Things got political down under with Vegans For Trump homophobe Mark Da Costa branding his Sydney vegan café a safe space for Trump supporters (as long as they’re not gay presumably). Australia continued its proud tradition of producing the worst vegans in the universe with Da Costa edging out caucasoid freak Freelee The Banana Girl and flatlining jailbird Joey Carbstrong. You can see why Aussies love their meat so much.
Even more laughable was the ever-reliable Frank Tufano who chose November to quit the carnivore diet in his signature understated manner. That his testimony was about as believable as his vegan girlfriend was immaterial. More pressing was the EPIC-Oxford study on vegan fractures and the inevitable disconnect between the headlines and the correct inferences to be drawn from the work. Concerned? Naw dawg – chillin’ like a villain. Frankly, I was about as worried as I was about Beverley Callard’s ersatz veganism on I’m a Celebrity which worried me about as much as Archer‘s fake conversion to Islam in Scum.

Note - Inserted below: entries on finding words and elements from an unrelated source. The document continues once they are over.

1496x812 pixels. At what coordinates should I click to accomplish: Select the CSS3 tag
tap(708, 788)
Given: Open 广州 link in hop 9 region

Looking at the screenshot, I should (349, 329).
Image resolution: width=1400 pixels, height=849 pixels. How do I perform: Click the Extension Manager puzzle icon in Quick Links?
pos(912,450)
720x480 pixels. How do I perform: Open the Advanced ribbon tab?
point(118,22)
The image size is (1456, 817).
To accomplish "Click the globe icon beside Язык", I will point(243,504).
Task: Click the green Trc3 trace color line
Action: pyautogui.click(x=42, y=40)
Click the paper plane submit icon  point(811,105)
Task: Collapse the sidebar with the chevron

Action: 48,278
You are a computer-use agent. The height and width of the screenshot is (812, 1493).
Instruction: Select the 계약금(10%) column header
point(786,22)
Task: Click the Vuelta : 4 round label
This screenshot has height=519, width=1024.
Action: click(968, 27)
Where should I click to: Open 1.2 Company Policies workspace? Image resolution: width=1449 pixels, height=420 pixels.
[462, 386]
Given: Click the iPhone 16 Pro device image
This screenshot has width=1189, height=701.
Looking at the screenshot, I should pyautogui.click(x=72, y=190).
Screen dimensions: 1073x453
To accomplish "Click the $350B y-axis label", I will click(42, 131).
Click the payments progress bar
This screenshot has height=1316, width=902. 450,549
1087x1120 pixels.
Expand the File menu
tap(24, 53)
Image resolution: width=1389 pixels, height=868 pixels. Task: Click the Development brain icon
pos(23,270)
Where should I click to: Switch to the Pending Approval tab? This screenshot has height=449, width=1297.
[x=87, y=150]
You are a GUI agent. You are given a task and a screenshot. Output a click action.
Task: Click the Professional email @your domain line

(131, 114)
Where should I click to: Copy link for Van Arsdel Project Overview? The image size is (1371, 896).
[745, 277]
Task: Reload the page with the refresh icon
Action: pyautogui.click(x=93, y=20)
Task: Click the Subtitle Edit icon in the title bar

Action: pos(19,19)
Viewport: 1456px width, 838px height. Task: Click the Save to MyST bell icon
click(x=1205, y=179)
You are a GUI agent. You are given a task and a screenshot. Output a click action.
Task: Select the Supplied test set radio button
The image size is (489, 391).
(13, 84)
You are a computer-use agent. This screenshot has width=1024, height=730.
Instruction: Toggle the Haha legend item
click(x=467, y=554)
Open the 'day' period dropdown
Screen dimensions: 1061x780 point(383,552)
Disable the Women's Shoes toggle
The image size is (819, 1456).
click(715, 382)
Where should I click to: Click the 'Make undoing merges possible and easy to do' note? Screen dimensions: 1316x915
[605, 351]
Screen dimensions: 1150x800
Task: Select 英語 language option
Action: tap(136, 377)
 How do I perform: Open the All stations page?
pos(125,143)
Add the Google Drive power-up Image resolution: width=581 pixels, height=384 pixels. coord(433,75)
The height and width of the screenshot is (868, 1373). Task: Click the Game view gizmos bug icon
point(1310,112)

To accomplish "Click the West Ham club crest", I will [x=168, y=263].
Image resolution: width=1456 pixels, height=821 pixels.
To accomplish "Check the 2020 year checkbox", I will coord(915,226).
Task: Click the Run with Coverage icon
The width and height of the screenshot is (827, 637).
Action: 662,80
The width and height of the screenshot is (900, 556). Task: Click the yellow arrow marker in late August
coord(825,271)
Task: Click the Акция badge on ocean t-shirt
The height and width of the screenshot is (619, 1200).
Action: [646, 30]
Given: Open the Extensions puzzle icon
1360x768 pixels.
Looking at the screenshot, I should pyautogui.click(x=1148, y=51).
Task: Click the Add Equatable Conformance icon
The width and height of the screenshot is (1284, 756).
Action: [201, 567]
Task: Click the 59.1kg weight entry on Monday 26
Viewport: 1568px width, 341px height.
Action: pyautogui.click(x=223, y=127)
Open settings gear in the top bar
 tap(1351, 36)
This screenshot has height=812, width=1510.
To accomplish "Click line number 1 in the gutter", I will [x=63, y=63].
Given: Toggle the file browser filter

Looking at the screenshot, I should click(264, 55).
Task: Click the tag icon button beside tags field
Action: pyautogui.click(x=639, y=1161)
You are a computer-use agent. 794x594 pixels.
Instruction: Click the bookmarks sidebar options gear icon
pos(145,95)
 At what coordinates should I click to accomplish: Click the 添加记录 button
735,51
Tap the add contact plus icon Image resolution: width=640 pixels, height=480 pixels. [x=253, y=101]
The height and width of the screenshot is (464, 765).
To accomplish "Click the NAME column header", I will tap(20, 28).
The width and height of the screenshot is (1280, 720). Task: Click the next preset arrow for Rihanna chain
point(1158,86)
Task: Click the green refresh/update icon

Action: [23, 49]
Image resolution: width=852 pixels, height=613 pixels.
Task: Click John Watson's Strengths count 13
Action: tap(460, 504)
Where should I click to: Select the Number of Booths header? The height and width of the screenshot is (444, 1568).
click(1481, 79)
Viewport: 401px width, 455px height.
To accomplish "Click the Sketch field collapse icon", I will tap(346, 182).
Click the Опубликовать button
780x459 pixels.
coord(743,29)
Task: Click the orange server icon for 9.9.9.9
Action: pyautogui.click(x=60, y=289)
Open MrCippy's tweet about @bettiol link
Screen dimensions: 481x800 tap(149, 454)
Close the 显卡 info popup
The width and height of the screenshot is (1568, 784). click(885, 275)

Oh and anaemic soy boy Lewis Hamilton won a record-equalling 7th Formula One world title. How he dragged his feeble emaciated body through this marathon once again is a mystery for the ages.
And so came December and with it another thrilling co-sign for our movement. Israeli Prime Minister Benjamin Netanyahu described the lab-grown steak of Aleph Farms as “delicious” and “guilt-free”. It was an important endorsement as if anybody knows about being guilt-free it’s murdering racist psychopath Bibi. Still, props on the cell-based grub you guys!
It was a busy time on the celebrity front, with Ellen Degeneres offering one more reason for the world to hate her by shitcanning veganism for no reason at all. Skunks gon’ skunk I guess. The altogether more palatable Venus Williams launched a vegan protein company with her tennis millions so God bless the less successful Williams sister for that. Anya Taylor-Joy capped off her mesmeric performance in The Queen’s Gambit by saying she feels healthiest when on a vegan diet. And while I have several questions about Robbie Williams returning to veganism after his mercury levels shot through the roof I will forego asking them for now, assuming, as I must, the best intentions.
2021 – whenever you want to make your entrance, we are ready for you. Expect fireworks.